The Death of Marcus Aurelius

The Death of Marcus Aurelius

Thursday, April 13, 2017

"In the morning, when you rise unwillingly. . ."


"In the morning when you rise unwillingly, let this thought be present--I am rising to the work of a human being. Why then am I dissatisfied if I am going to do the things for which I exist and for which I was brought into the world?

"Or have I been made for this, to lie in the bedclothes and keep myself warm?

" 'But this is more pleasant.'

"Do you exist then to take your pleasure, and not at all for action or exertion? Do you not see the little plants, the little birds, the ants, the spiders, the bees working together to put in order their several parts of the universe? And are you unwilling to do the work of a human being, and do you not make haste to do that which is according to thy nature?

" 'But it is necessary to take rest also.'

"It is necessary: however nature has fixed bounds to this too: she has fixed bounds both to eating and drinking, and yet you go  beyond these bounds, beyond what is sufficient; yet in your acts it is not so, but you stop short of what you can do."

---Marcus Aurelius, Meditations 5 (tr Long)

 It seemed to me both a blessing and a curse that I was born a child of two very different eras. I was born into a family that still valued character above all else, but I was also raised and schooled in a world where the need for pleasure. power, or success was the norm.

I thought my background a curse, of course, when I was younger, when I often sought selfishness above all else.
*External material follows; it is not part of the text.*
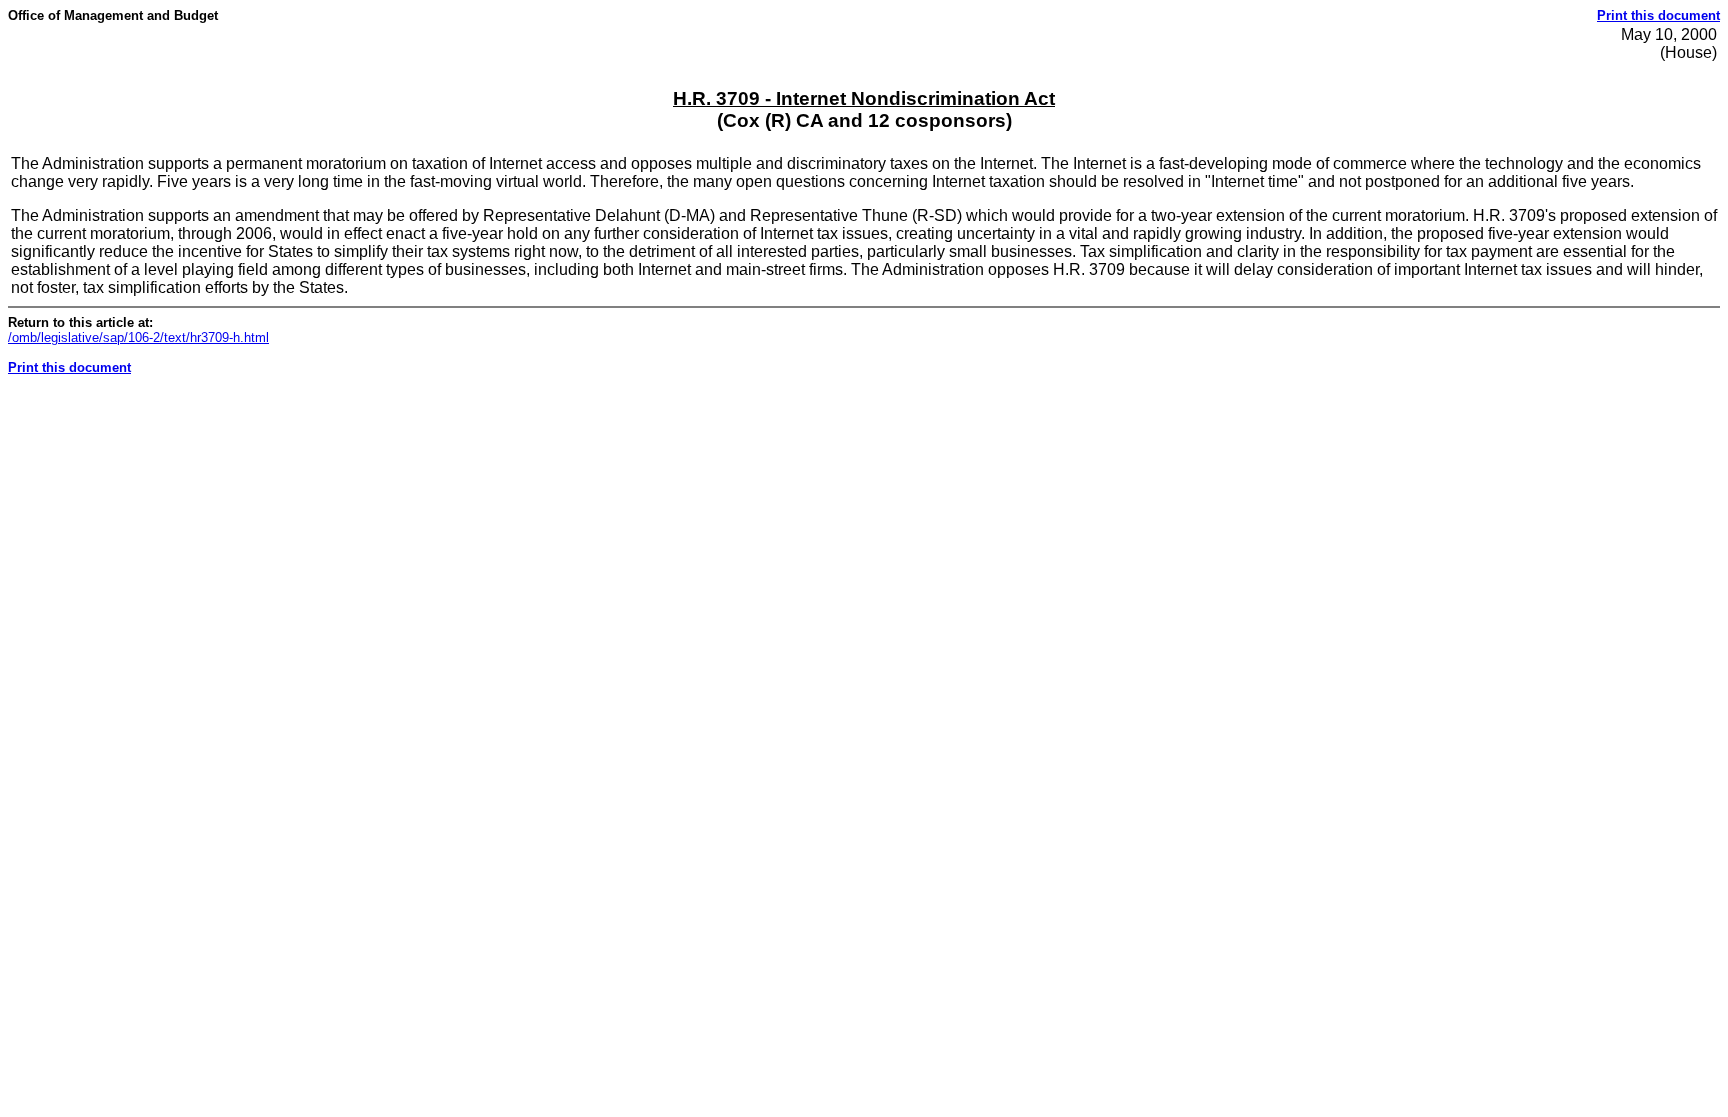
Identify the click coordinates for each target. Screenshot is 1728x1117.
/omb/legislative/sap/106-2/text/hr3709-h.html (138, 337)
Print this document (1658, 15)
I now see that background as a moral anchor.

Later, I considered living in a secular, consumer world, ordered towards entitlement and instant gratification, as a curse. I now see that as a blessing as well, because it reminds me daily of what I must not be.

Our circumstances are only blessings or curses as much as we choose them to be.

I try to think of this not as a struggle between ages or epochs, or between clashing cultural norms, but as a question about my own nature.

With apologies to that brilliant TV show, Babylon 5: Who am I? What do I want? Why am I here? Where am I going?

If I can't answer these questions, nothing will matter for anything. Philosophy isn't the obscure search for abstract concepts. It is the need for real goals and values.

Here is, I believe, the deeper question: am I made to receive, or to give? Have I been created to be just a beast or also a man? Do I define myself by my instincts or by my knowledge and love? Am I here to serve or to be served?

In the simplest sense, am I a creature of passion or of action? Do I identify myself by what comes to me, or by what I I do?

As soon as I say, "I love it because it feels right," I've crossed that line into intemperance.  I need to learn that nothing should be defined only by how it feels to me; things should be defined by what they are, in their own nature, known by the intellect and loved by the will, for their own sake.